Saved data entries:
§ §
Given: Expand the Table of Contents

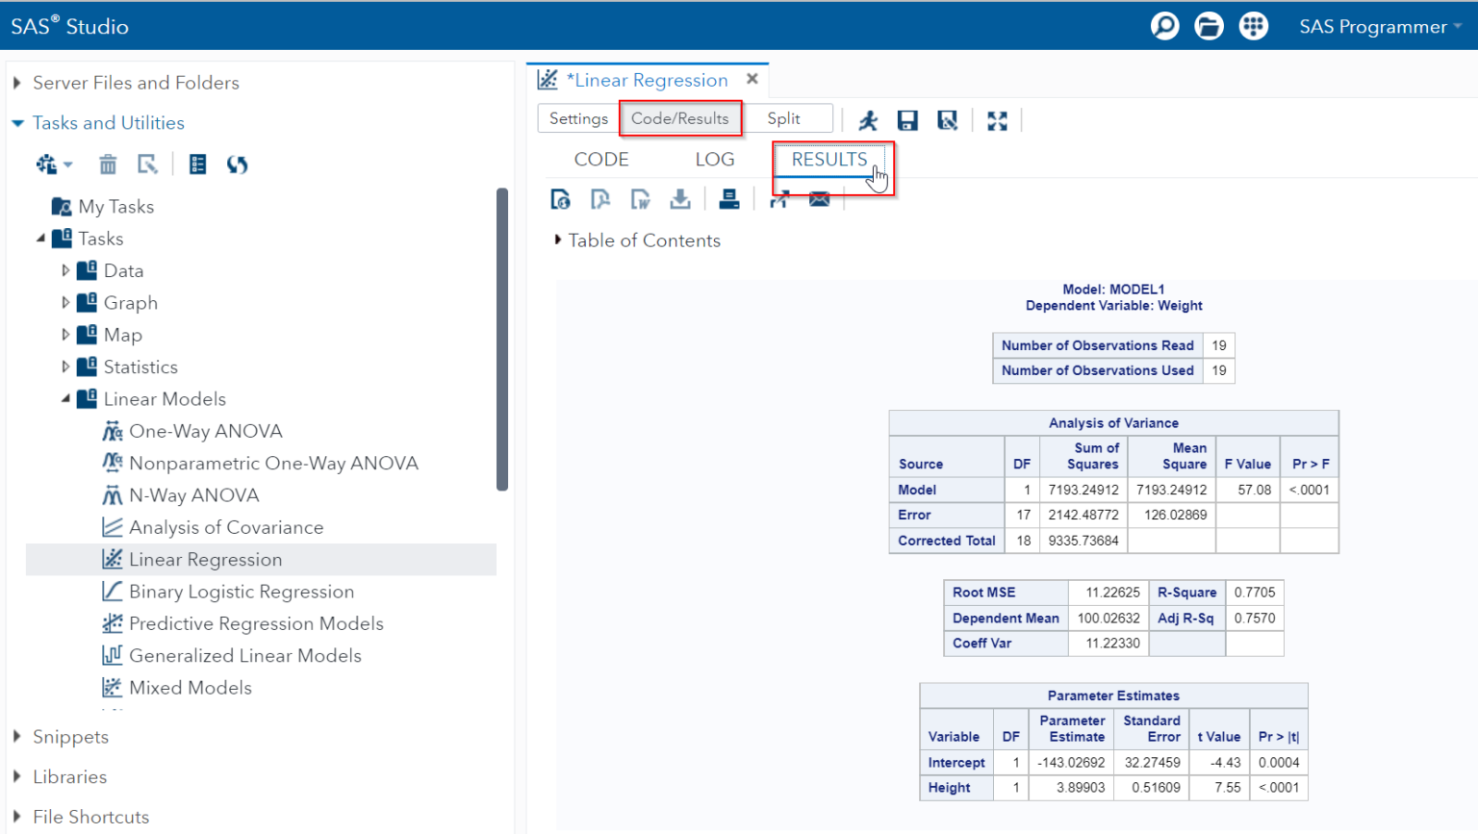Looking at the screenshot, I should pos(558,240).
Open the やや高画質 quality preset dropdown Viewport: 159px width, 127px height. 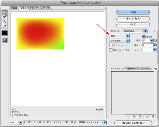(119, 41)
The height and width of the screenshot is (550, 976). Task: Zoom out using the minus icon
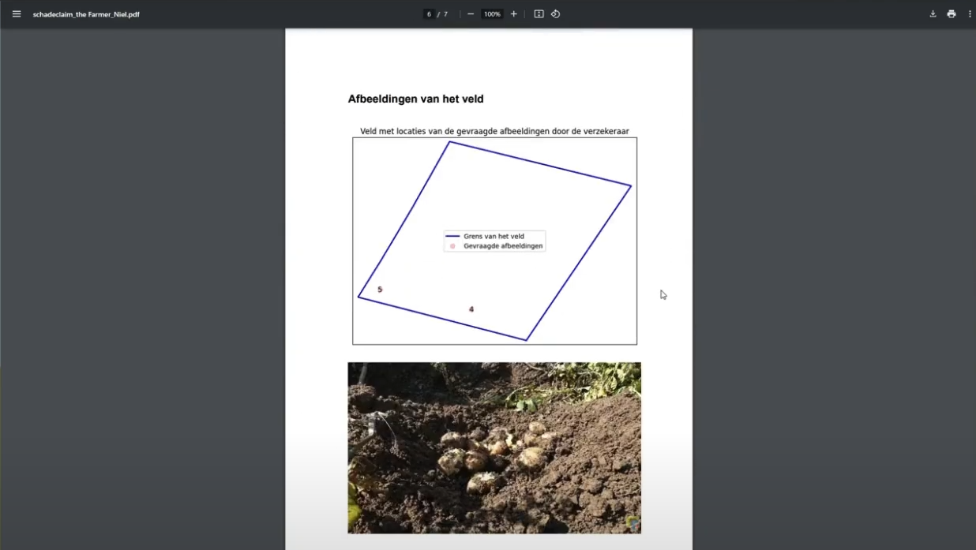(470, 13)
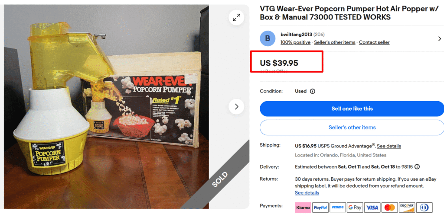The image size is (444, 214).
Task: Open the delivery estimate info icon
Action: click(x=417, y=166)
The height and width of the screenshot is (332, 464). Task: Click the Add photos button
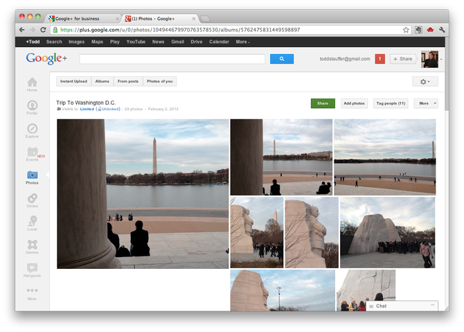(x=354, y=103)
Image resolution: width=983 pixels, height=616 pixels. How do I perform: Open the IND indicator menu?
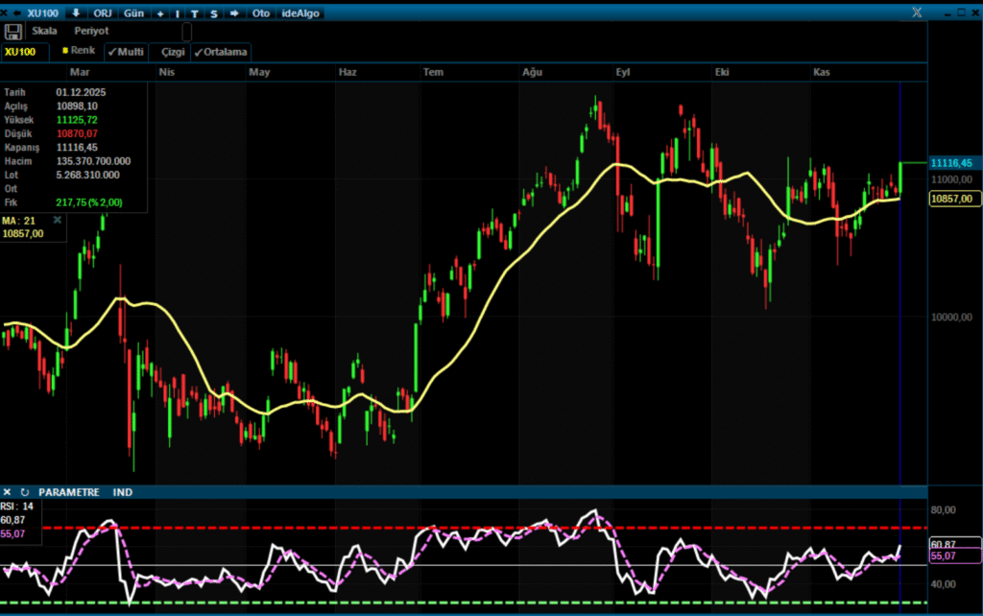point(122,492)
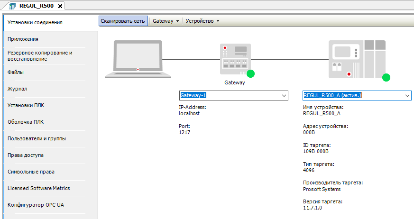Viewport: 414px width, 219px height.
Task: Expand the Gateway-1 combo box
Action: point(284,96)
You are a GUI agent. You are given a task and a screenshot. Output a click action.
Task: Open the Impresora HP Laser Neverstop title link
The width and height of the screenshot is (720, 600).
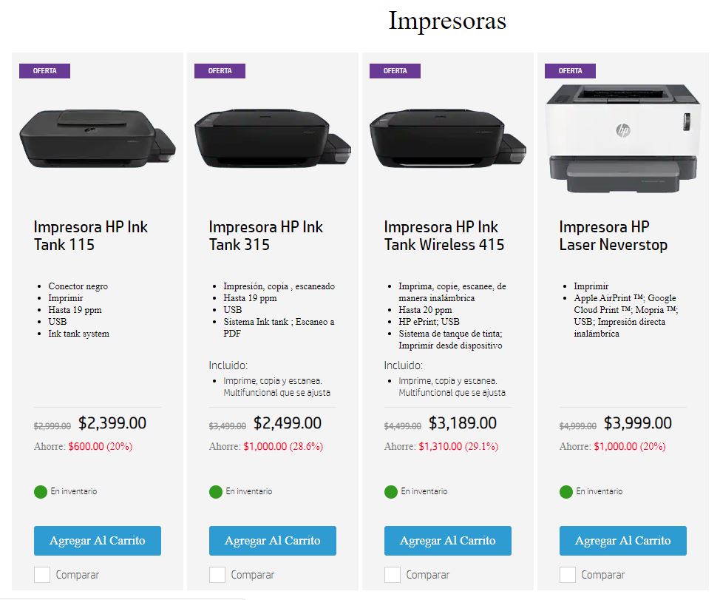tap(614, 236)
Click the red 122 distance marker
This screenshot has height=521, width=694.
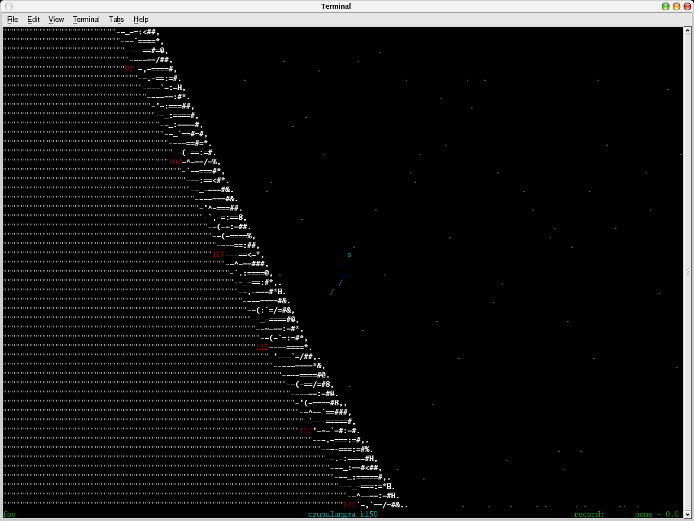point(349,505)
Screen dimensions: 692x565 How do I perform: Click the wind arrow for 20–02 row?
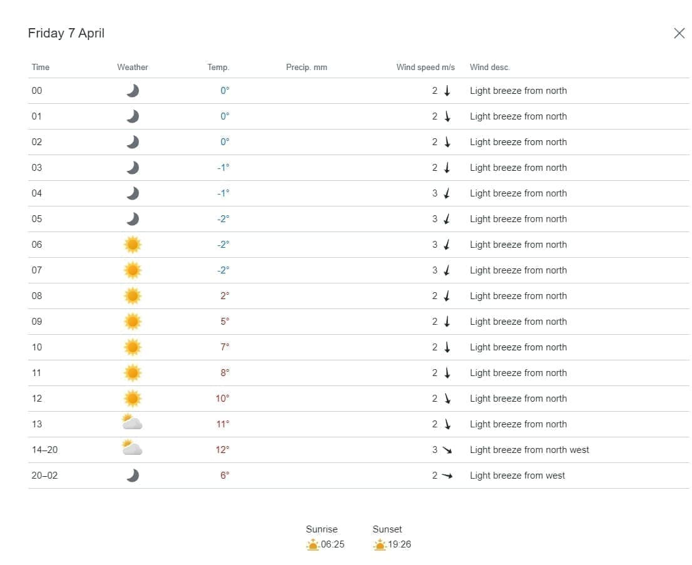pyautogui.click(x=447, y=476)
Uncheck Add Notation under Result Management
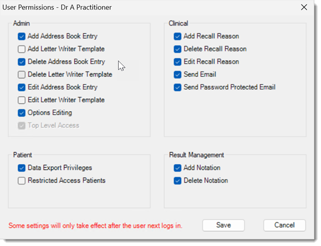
§ §
Return verbatim every line from the one holding "This screenshot has height=521, width=694." to the end of the records above. Do not copy the pictures.

This screenshot has height=521, width=694.
point(349,505)
Screen dimensions: 692x565 How do I perform: Click the wind arrow for 20–02 row?
pyautogui.click(x=447, y=476)
Uncheck Add Notation under Result Management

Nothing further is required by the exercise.